Report 4 of 2020 contains the committee's consideration of 14 bills introduced into the parliament between 24 February to 5 March 2020, and legislative instruments registered on the Federal Register of Legislation between 6 February and 4 March 2020. It contains the committee's concluding comments in relation to 13 bills and four instruments. Regrettably, half of the committee, comprising all members from the Australian Labor Party and the Greens, issued dissenting comments to the committee's conclusions regarding the Fair Work (Registered Organisations) Amendment (Ensuring Integrity No. 2) Bill 2019. The dissenting members concluded a number of measures in the bill are likely to be incompatible with the right to freedom of association. I encourage my fellow members, the government and others to examine the full report, including the dissenting comments.
The committee's scrutiny report 5 of 2020 is dedicated to an examination of legislation made in response to the COVID-19 pandemic. This includes consideration of COVID-19 related bills tabled in the parliament between 23 March and 8 April 2020, and legislative instruments registered on the Federal Register of Legislation between 21 January and 21 April 2020.

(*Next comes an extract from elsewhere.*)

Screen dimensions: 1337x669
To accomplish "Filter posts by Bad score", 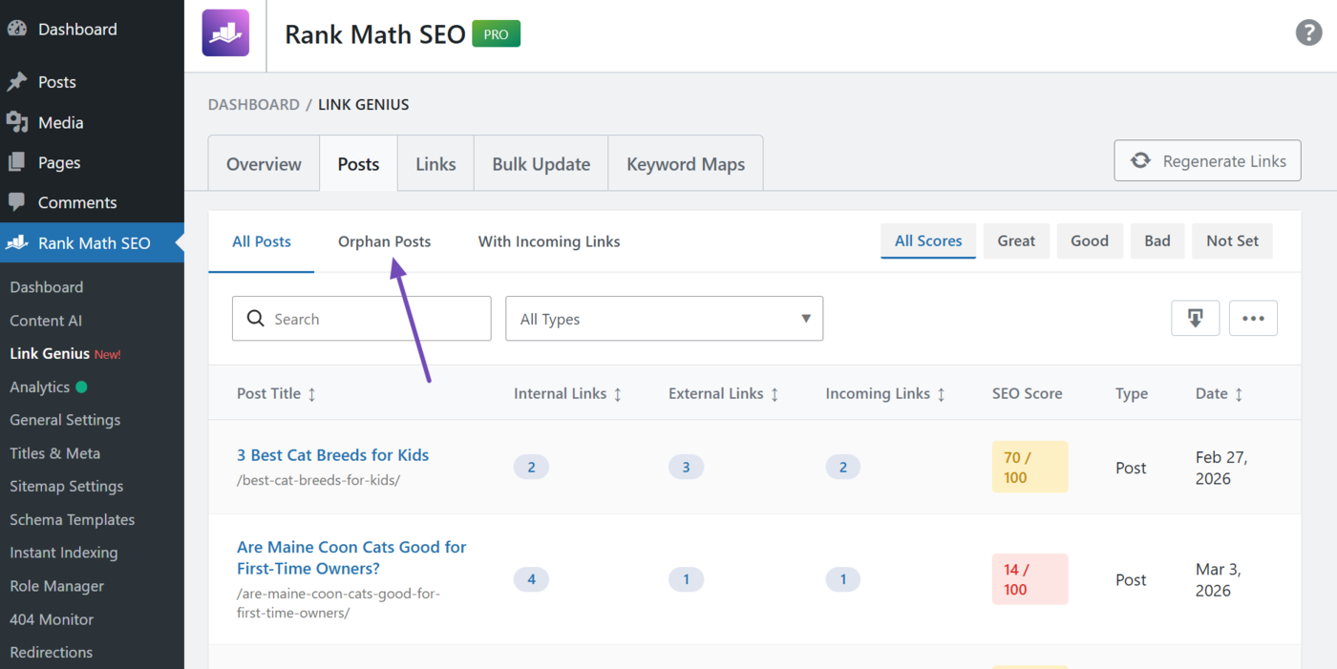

In this scrutiny report, the committee provides an overview of Australia's international human rights obligations in the context of the COVID-19 pandemic, with a particular focus on the operation of the Biosecurity Act 2015. The committee has found that legislation developed in response to the pandemic is likely to promote and protect the rights to life and health, noting that the right to life requires Australia to take positive measures to protect life and the right to health requires Australia to take steps to prevent, treat and control epidemic diseases. However, the committee has also noted that many of the steps taken in response to the pandemic may also engage and limit a number of other human rights, including the right to privacy, freedom of movement, liberty, and equality and non-discrimination. These rights may be permissibly limited, where limitations pursue a legitimate objective—keeping people alive—and are rationally connected to that objective, and are proportionate. Further information is required to assess this in relation to 17 legislative instruments and one bill, as set out in this report. I encourage my fellow members, the government and others to examine this important report closely.
The role of the Parliamentary Human Rights Committee during this unprecedented crisis is even more important than usual. When governments all around the world are restricting the freedoms of their citizens, including the Australian government, it is crucial that laws designed to restrict those freedoms are thoroughly scrutinised in a bipartisan manner. It is also important that when these restrictions are no longer necessary—hopefully—the freedoms and human rights of Australians are returned, and that any tardiness in so returning is called out.
The committee will continue to regularly report on all legislation, both COVID-19 related and other legislation, during these challenging times. With these comments, I commend the committee's Report 4 of 2020 and Report 5 of 2020 to the House.